Shortly before resigning in disgrace as the Italian prime minister, Silvio Berlusconi famously made a remark that there didn’t seem to be any crisis in Italy, because the restaurants were filled. This does not seem fully to apply to Spain, with its 23 percent unemployment, or even to France, which I am also visiting and which is in better shape than Spain. One of the restaurants I had hoped to eat at while in Barcelona, recommended by the 2009 edition of my Fodor’s guidebook, had closed. A tapas place in Madrid, about which the same guide had said come early or you won’t be able to get a seat for lunch, was largely empty even at 1:30, by which time even the Spanish have begun to sit down for lunch. At 6:30 a Saturday morning, a taxi driver was waiting outside my hotel on the outskirts of Barcelona, patiently hoping for a fare. Nonetheless, luxury consumption is not dead, even in a crisis-hit Eurozone.

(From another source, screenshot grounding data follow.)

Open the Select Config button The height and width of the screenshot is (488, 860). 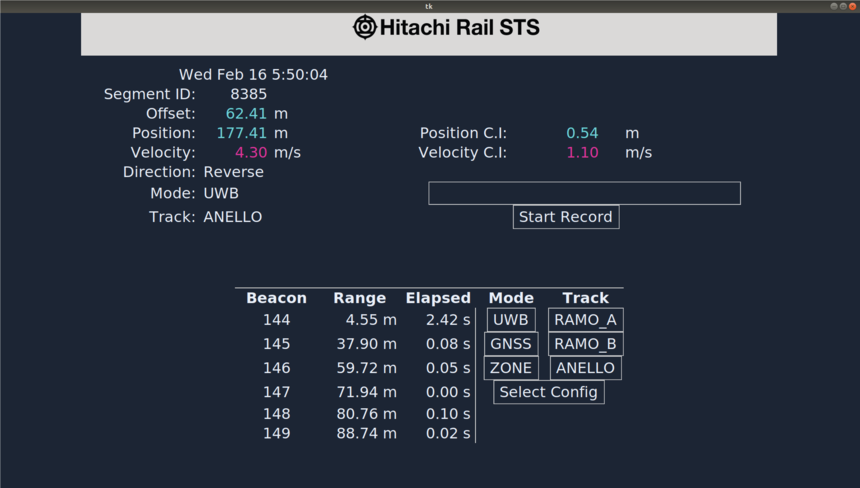548,392
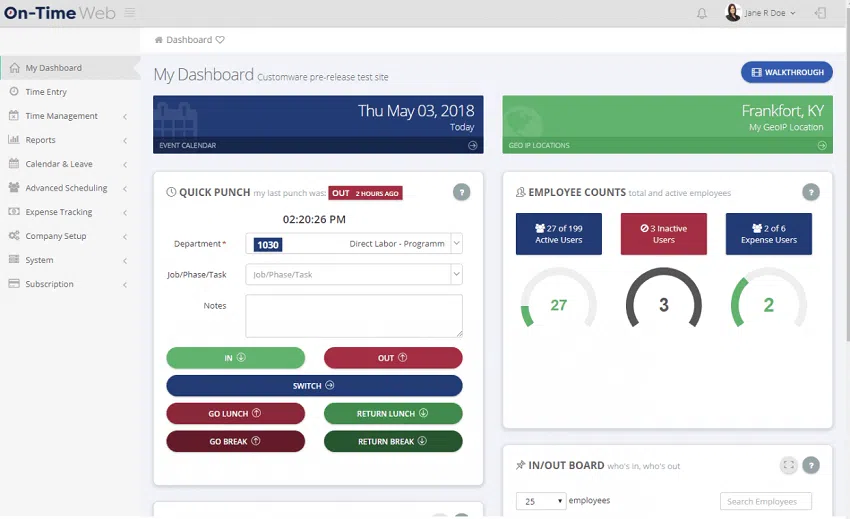Click the logout icon in header
850x519 pixels.
[x=821, y=13]
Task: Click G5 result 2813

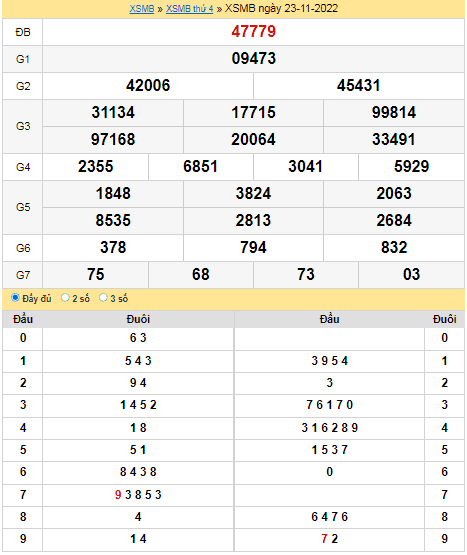Action: coord(254,220)
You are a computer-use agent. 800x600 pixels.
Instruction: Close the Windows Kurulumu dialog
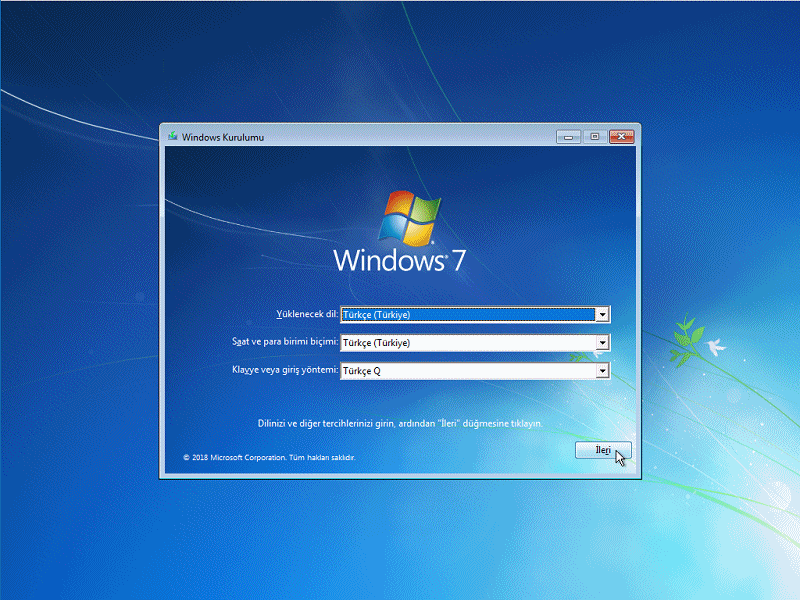tap(621, 136)
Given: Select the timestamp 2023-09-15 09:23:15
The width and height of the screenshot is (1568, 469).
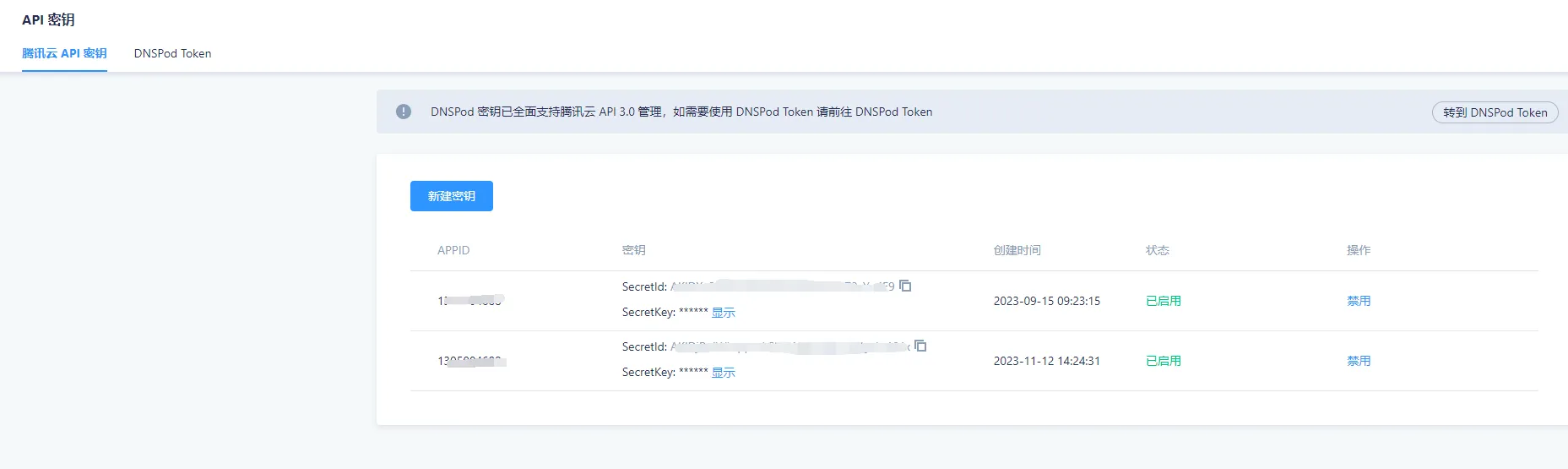Looking at the screenshot, I should [x=1046, y=301].
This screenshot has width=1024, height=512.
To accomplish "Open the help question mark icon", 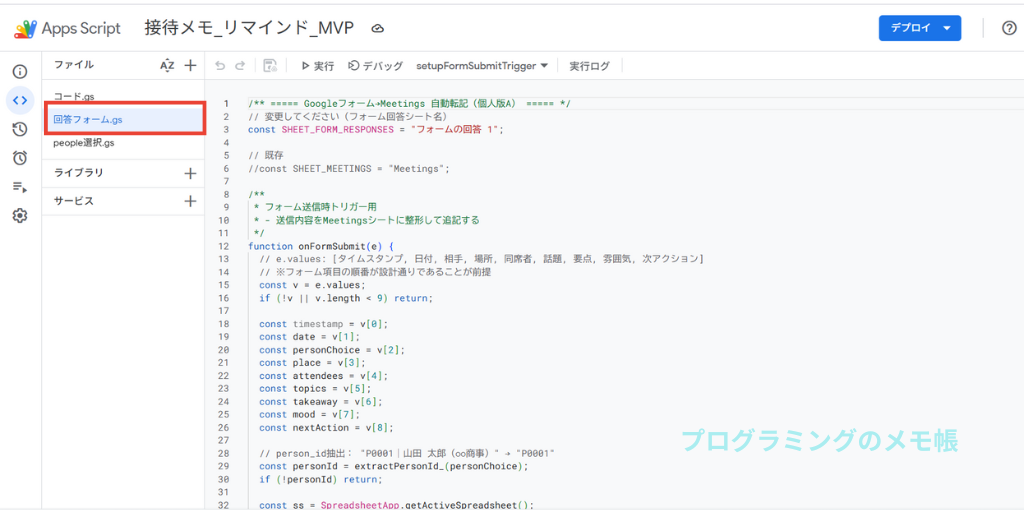I will [x=1008, y=28].
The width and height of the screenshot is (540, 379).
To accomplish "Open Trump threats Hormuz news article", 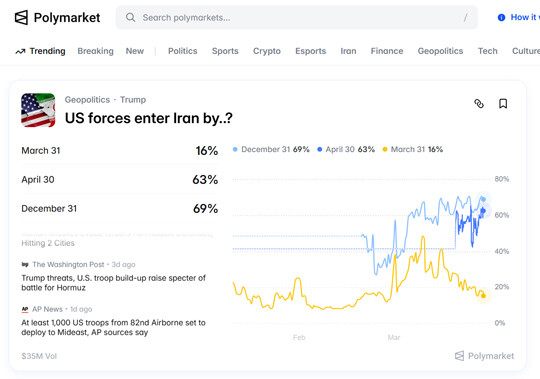I will [x=114, y=283].
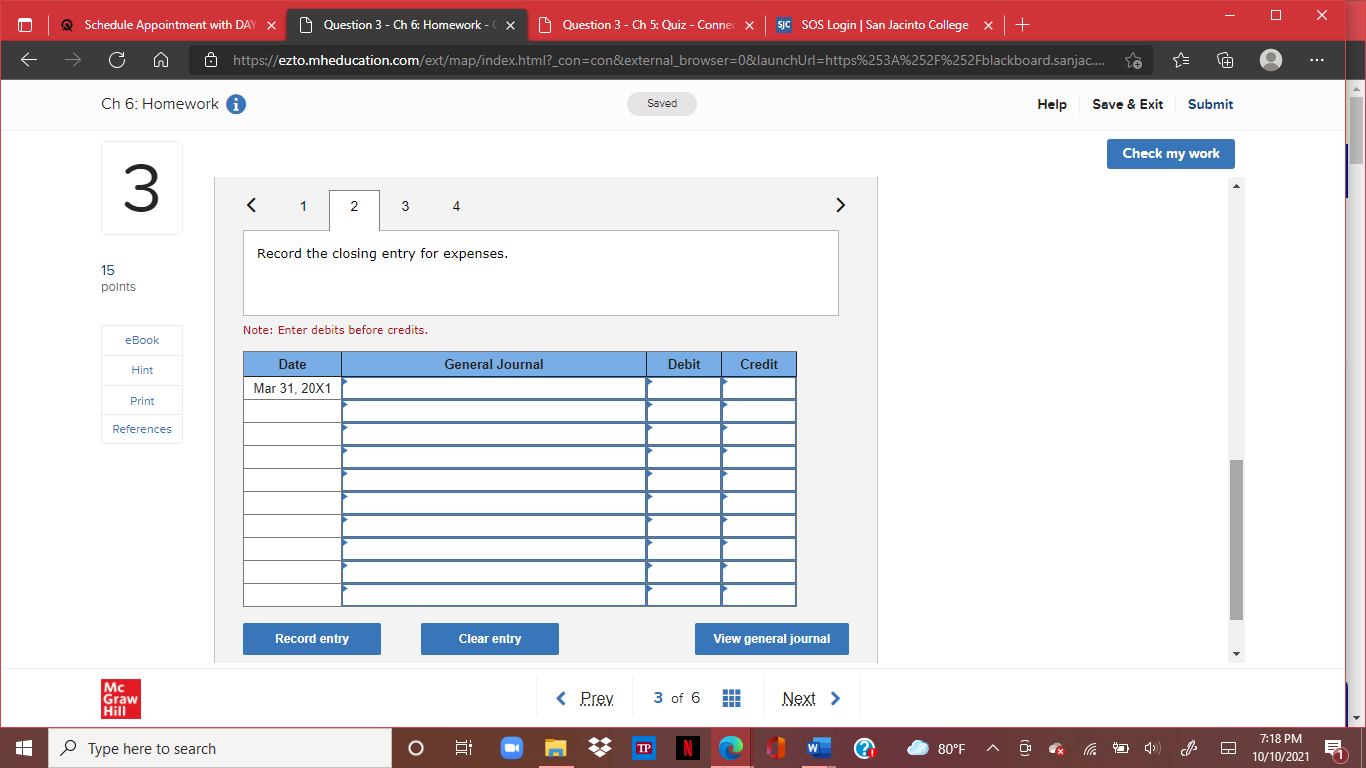This screenshot has height=768, width=1366.
Task: Open the question navigation grid icon
Action: 731,697
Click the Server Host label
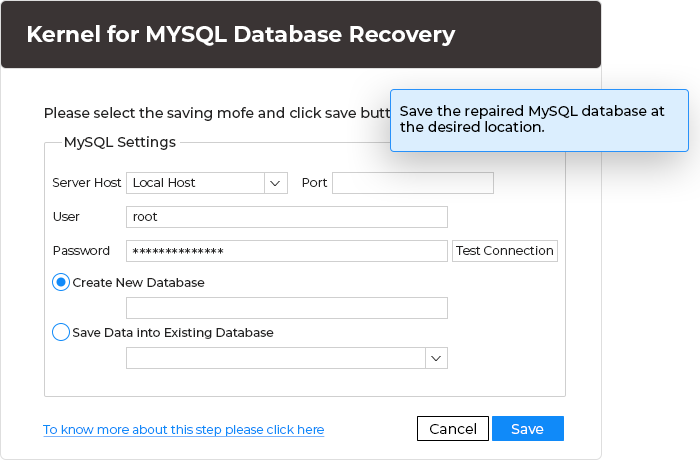This screenshot has width=700, height=460. (x=86, y=183)
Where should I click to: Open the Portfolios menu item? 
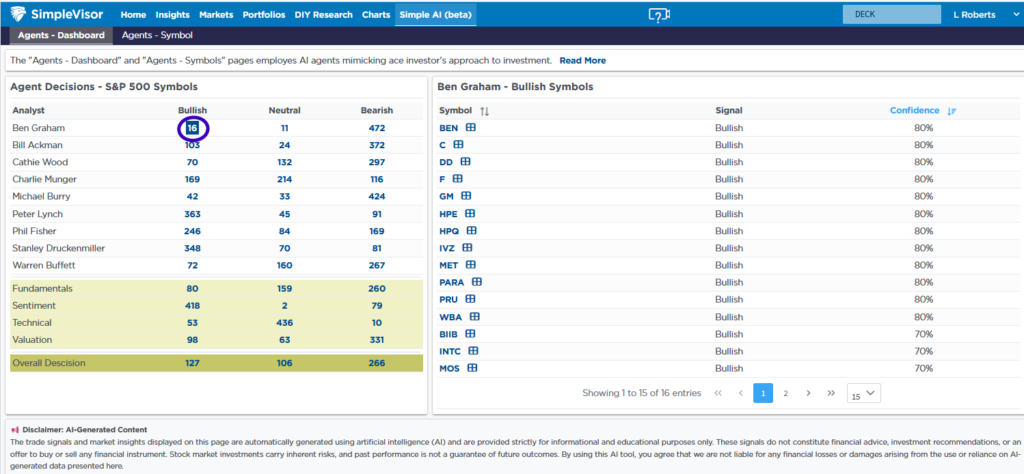pyautogui.click(x=264, y=15)
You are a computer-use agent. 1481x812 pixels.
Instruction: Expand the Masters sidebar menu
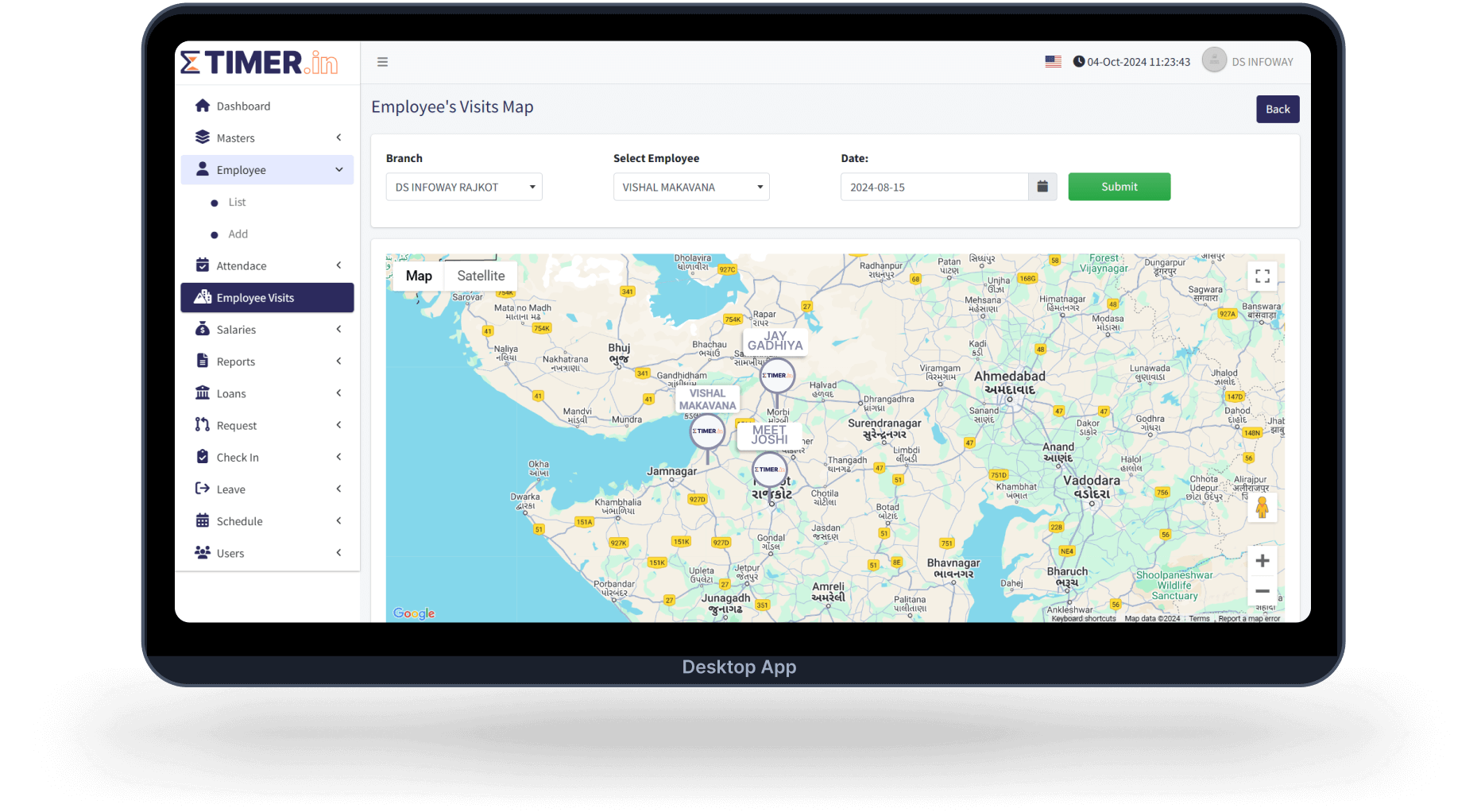pyautogui.click(x=267, y=138)
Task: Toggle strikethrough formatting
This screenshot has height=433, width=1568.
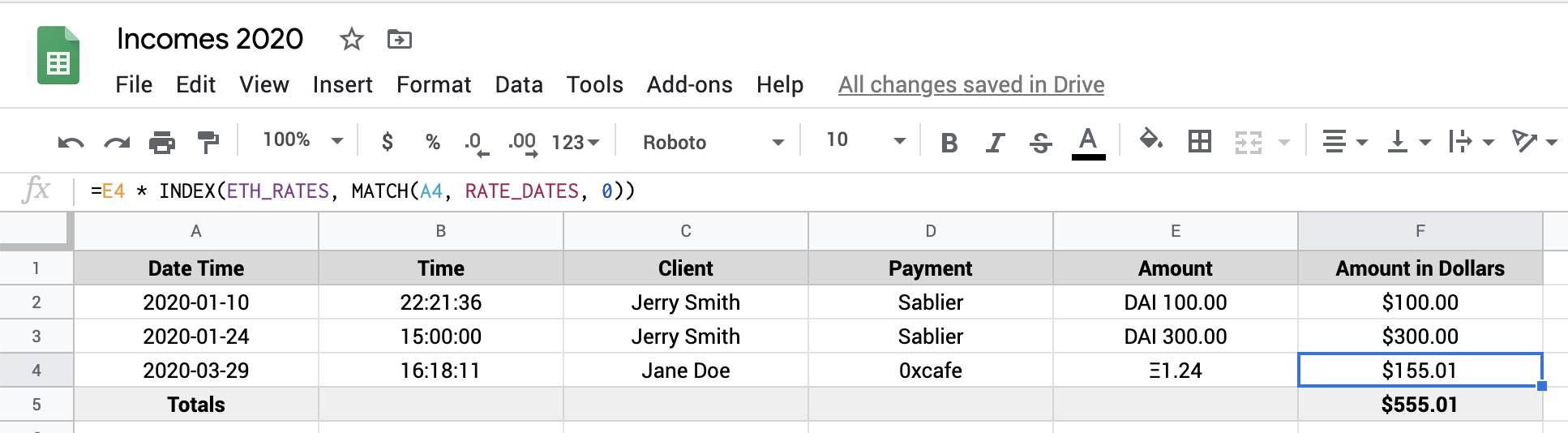Action: click(x=1040, y=143)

Nestle, the Swiss food giant, has in recent years developed a new coffee offering to supplement its longtime megabrand Nescafe, now going downscale and tired except in some developing countries. Called Nespresso, it is a single-serve upscale coffee pouch coming in endless flavors – some of which actually have vintages (!) indicating what year’s coffee crop they come from -- and brewed in striking modernistic for-the-home coffee machines, sold in special stores devoted only to all things Nespresso. (I believe there are now a few of these outlets in the U.S.)
The heart of Barcelona has the largest Nespresso store I have ever seen, with almost 30 counters and a take-a-number system like in deli departments in supermarkets. This monument to consumerism, which features a stupendous variety of gorgeous coffee brewing machines for sale, was very crowded when I went inside a weekday afternoon. Sales were brisk. One theory, I understand, is that these gourmet coffees are an affordable pleasure for people who can’t afford other pleasures – my understanding is that Starbucks sales held up well during the U.S. economic crisis in 2008 and 2009 for the same reason. (The Starbucks in Spain, although not ever-present as in some other countries, are also extremely crowded.)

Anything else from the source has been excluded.